----- Records for the task -----

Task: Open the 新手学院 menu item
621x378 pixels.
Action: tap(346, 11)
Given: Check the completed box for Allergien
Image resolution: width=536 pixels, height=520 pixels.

-----

• What the exercise asks:
Turn every line of the entries above into a JSON list of strings, with one string per line and no blank lines.

• Result of the exercise:
[
  "Task: Open the 新手学院 menu item",
  "621x378 pixels.",
  "Action: tap(346, 11)",
  "Given: Check the completed box for Allergien",
  "Image resolution: width=536 pixels, height=520 pixels."
]